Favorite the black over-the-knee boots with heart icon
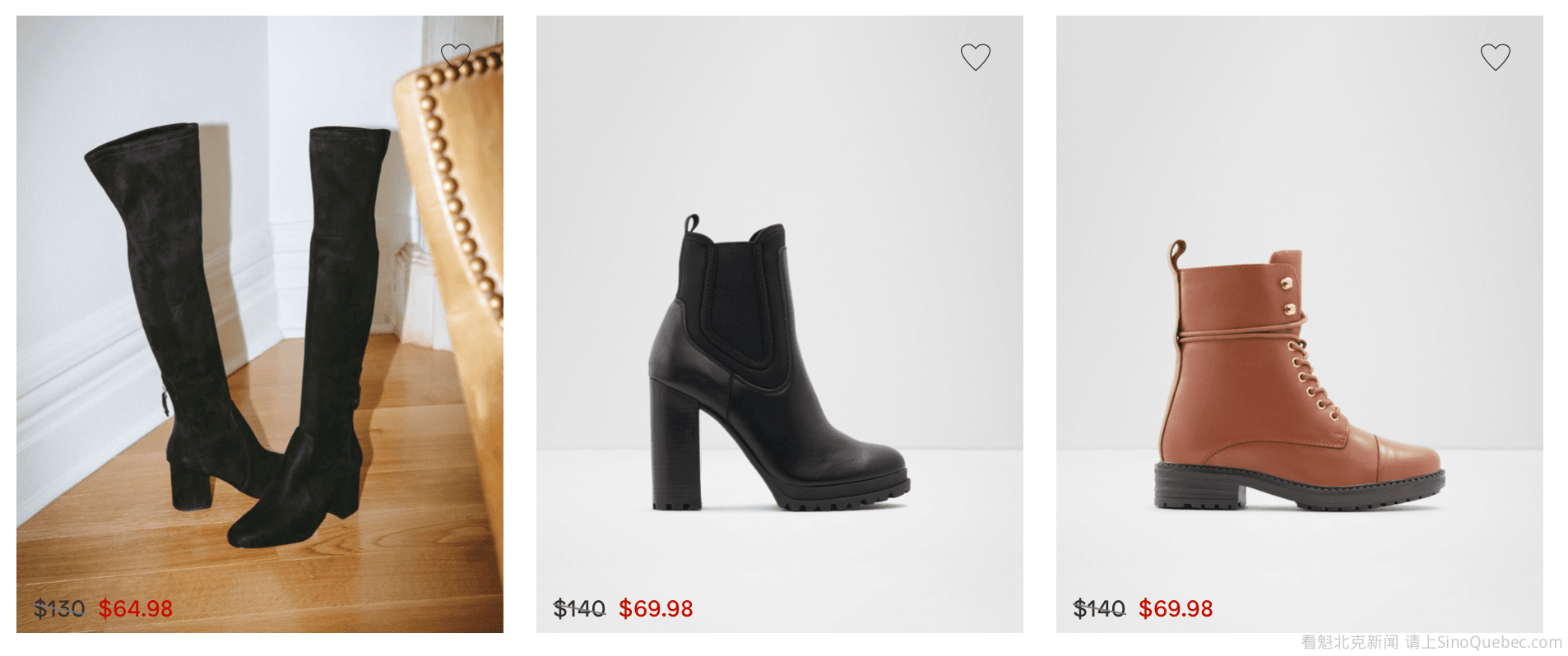Image resolution: width=1568 pixels, height=656 pixels. pos(455,56)
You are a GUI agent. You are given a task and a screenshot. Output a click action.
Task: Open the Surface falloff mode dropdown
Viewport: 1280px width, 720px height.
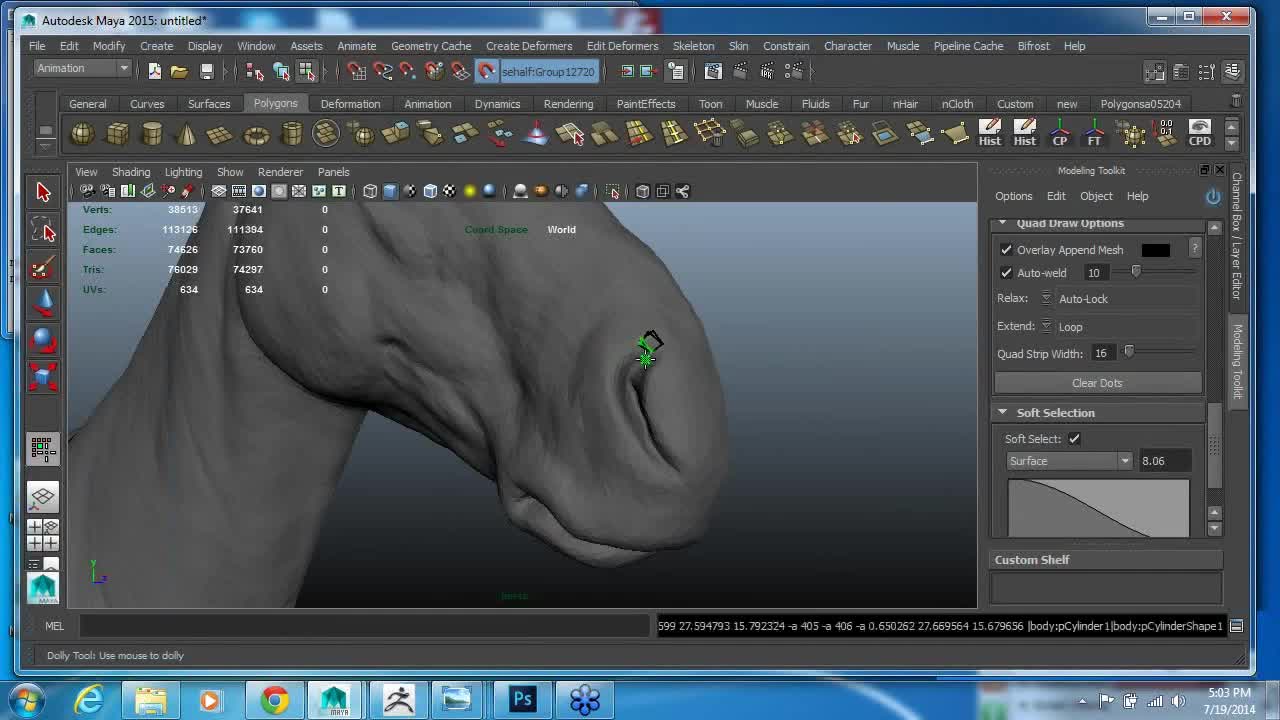[1068, 461]
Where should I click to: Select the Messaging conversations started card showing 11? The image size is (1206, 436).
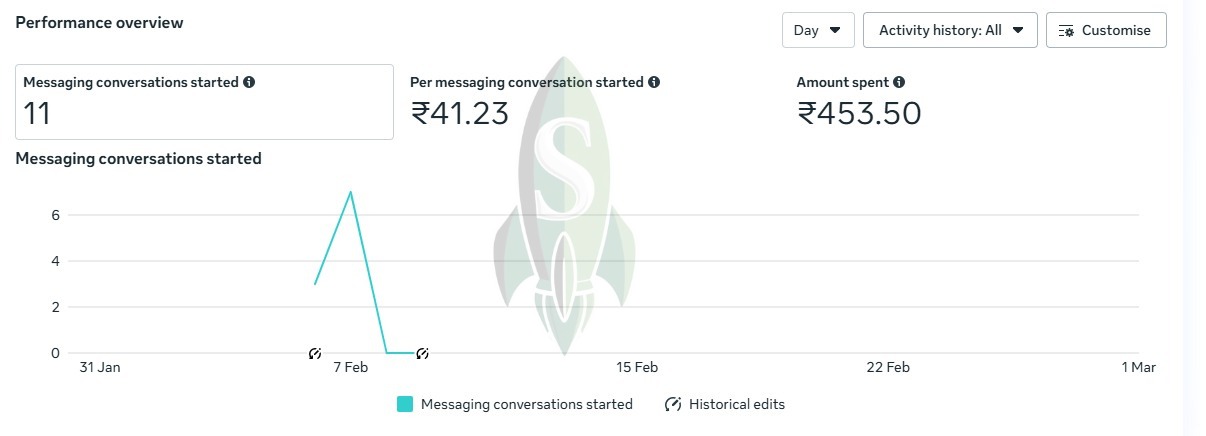coord(204,102)
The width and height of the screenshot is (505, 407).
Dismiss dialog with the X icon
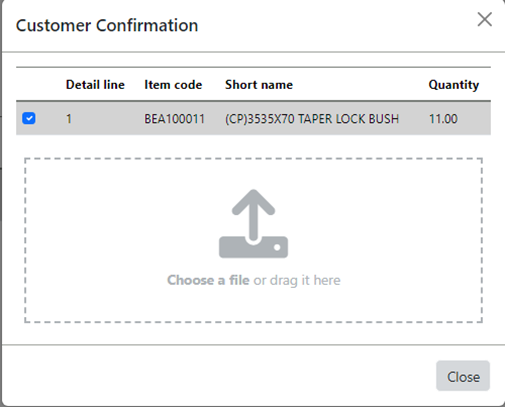click(x=484, y=19)
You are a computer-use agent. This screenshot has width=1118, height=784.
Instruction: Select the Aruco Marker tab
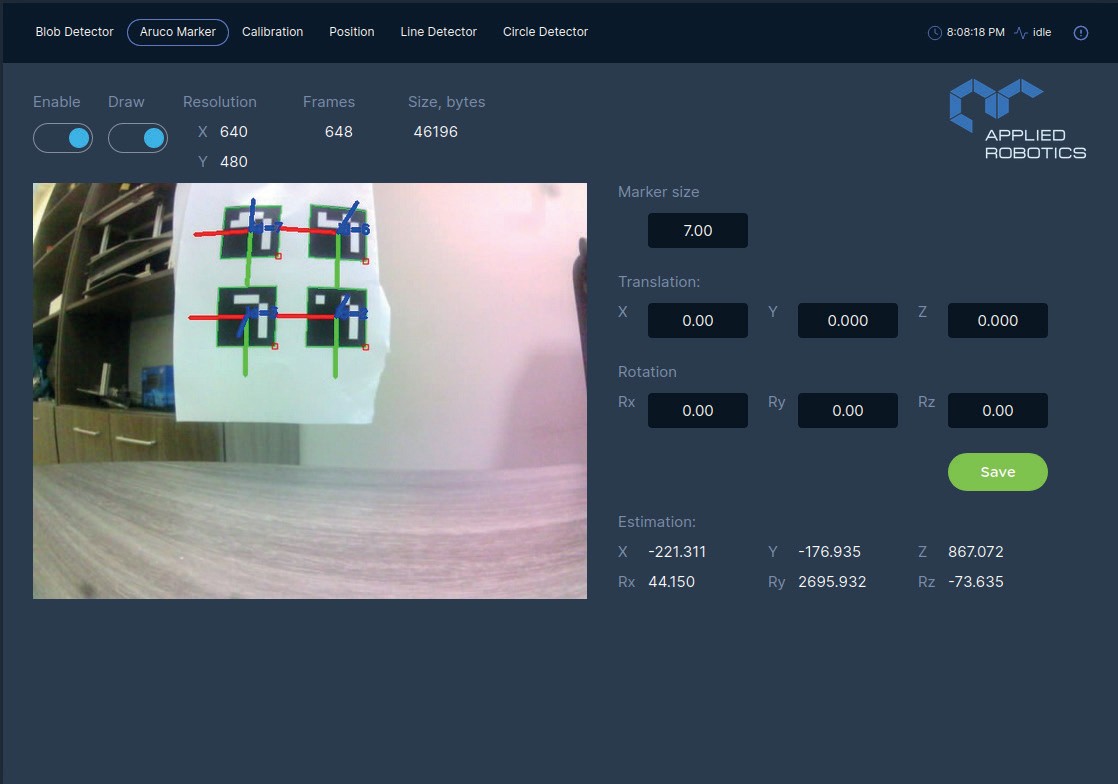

══════

ASSIGNMENT >> Say the number of lines in the listing that hold "agent", with no added words.

RESPONSE AREA >> 2